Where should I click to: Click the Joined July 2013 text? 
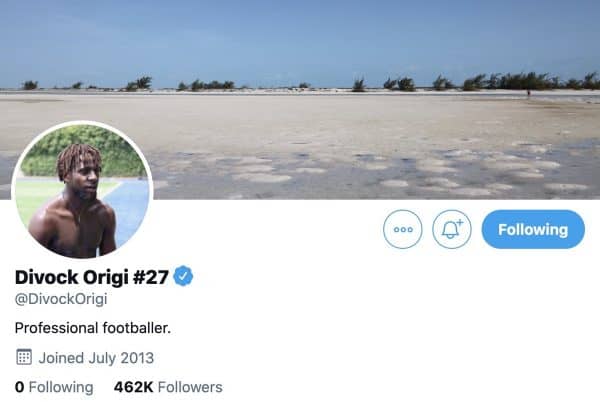click(x=96, y=358)
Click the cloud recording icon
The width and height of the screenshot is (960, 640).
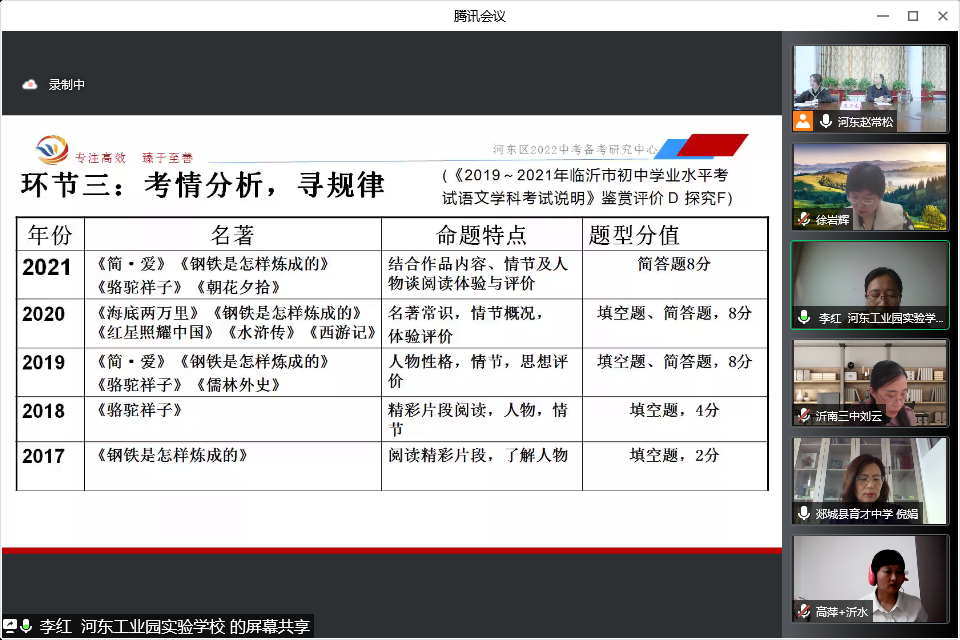30,85
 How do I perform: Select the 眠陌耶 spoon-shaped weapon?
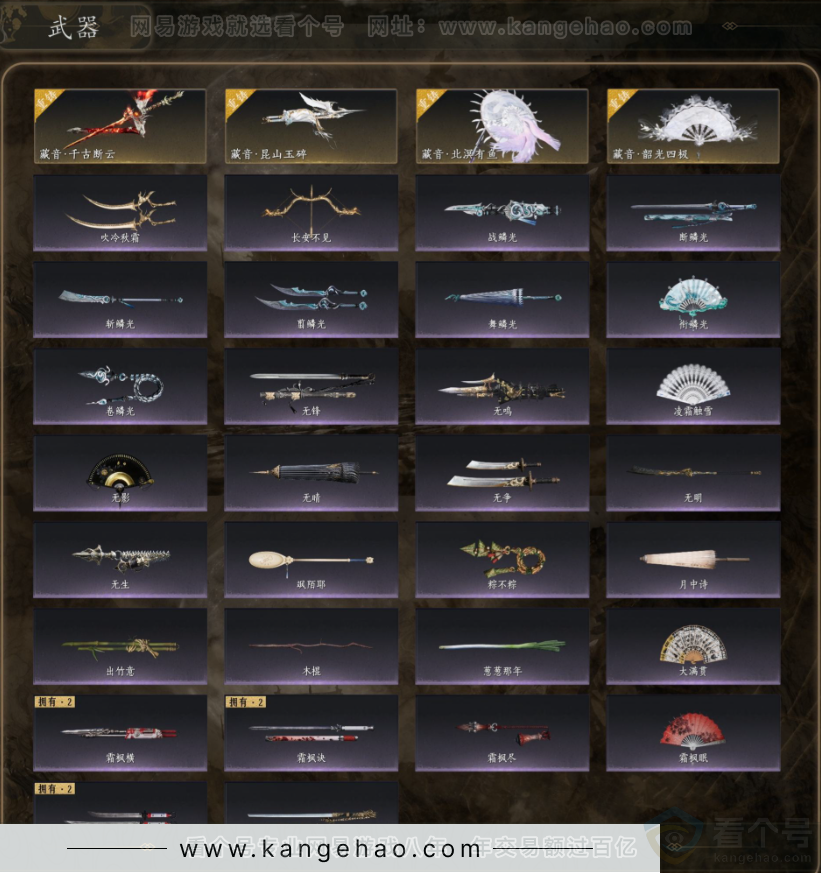[311, 560]
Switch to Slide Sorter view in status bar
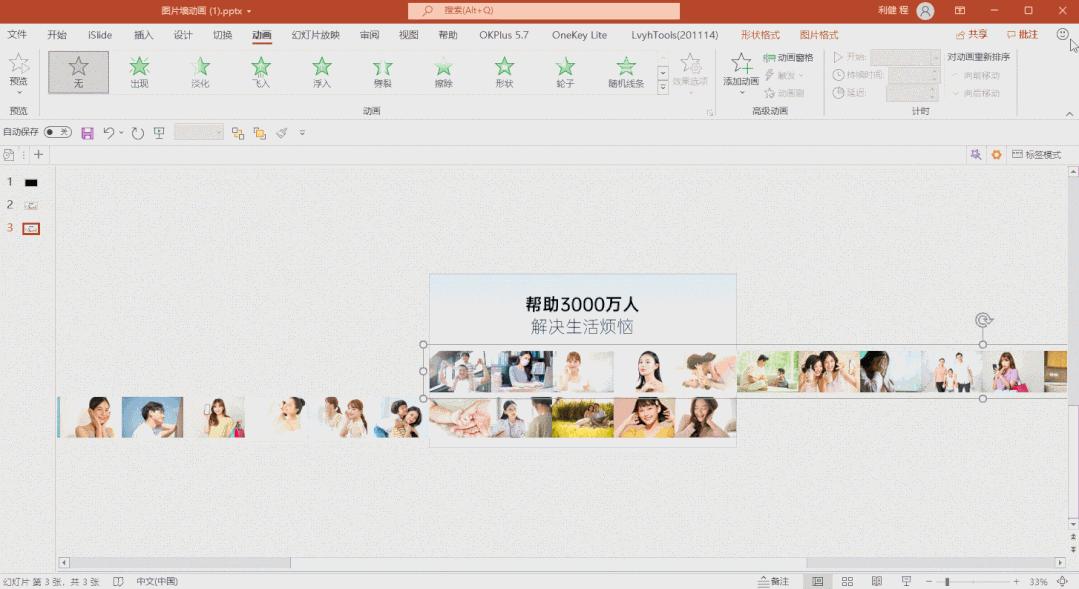This screenshot has width=1079, height=589. pos(846,580)
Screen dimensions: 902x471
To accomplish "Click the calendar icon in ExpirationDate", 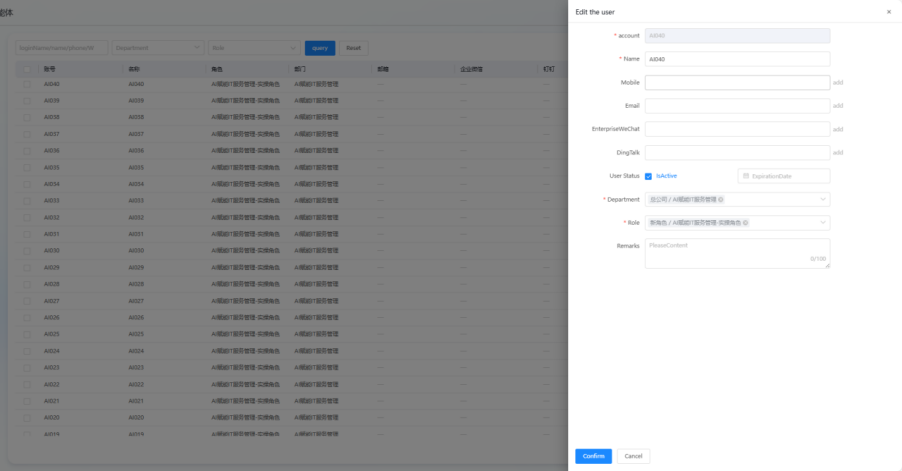I will point(746,176).
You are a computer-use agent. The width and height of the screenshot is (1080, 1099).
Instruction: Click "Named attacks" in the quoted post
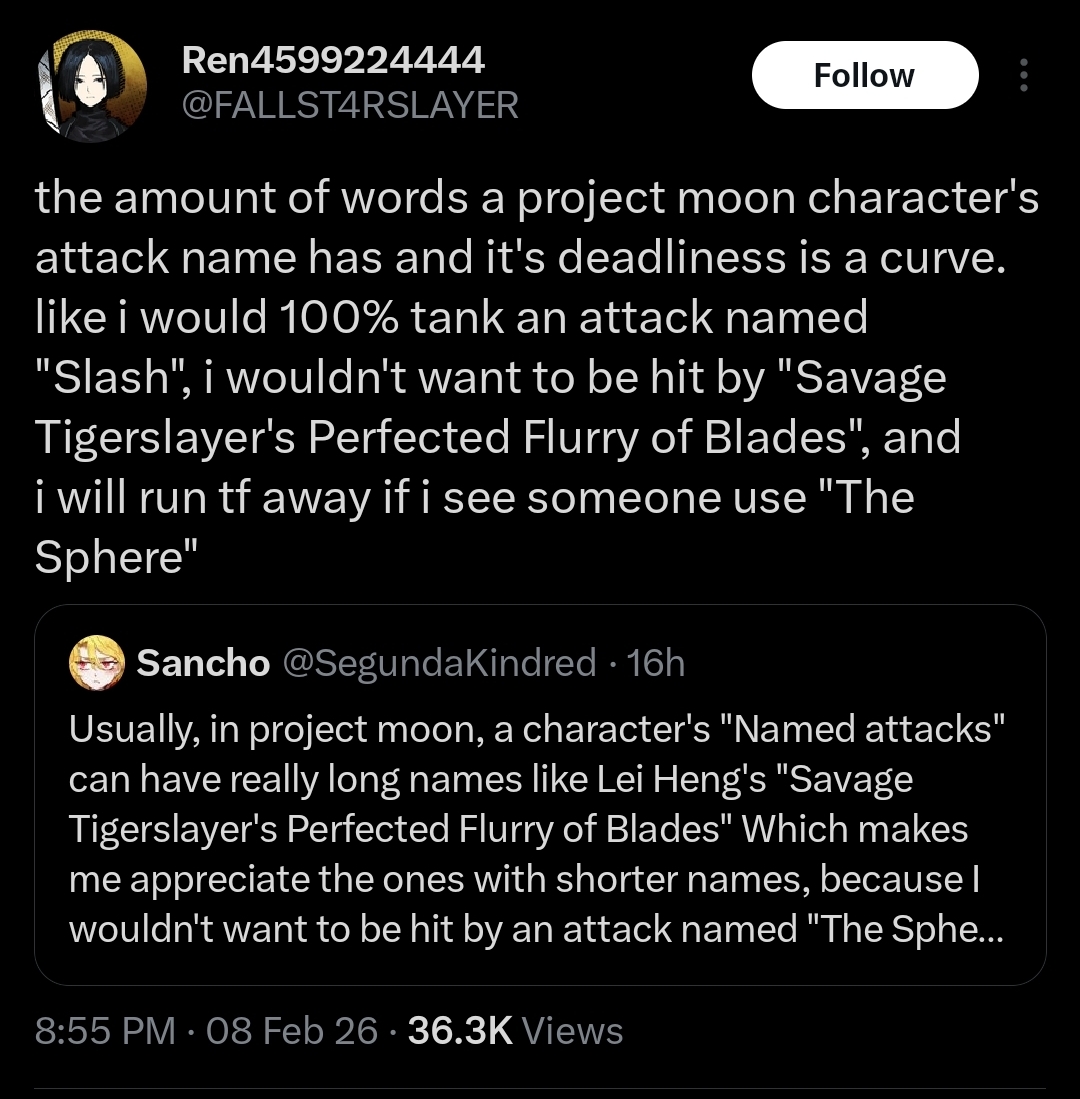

---*---

TASK DIRECTIONS:
Above this task is a listing with pictures in it. Retype only the lines from the one containing "How do I perform: Select" through the one containing "Screen dimensions: 902x471", both included, and not the pictures.

ANSWER SPACE:
 How do I perform: Select the 眠陌耶 spoon-shaped weapon?
[311, 560]
Switch to Slide Sorter view in status bar
This screenshot has width=1079, height=589. pos(846,580)
Screen dimensions: 902x471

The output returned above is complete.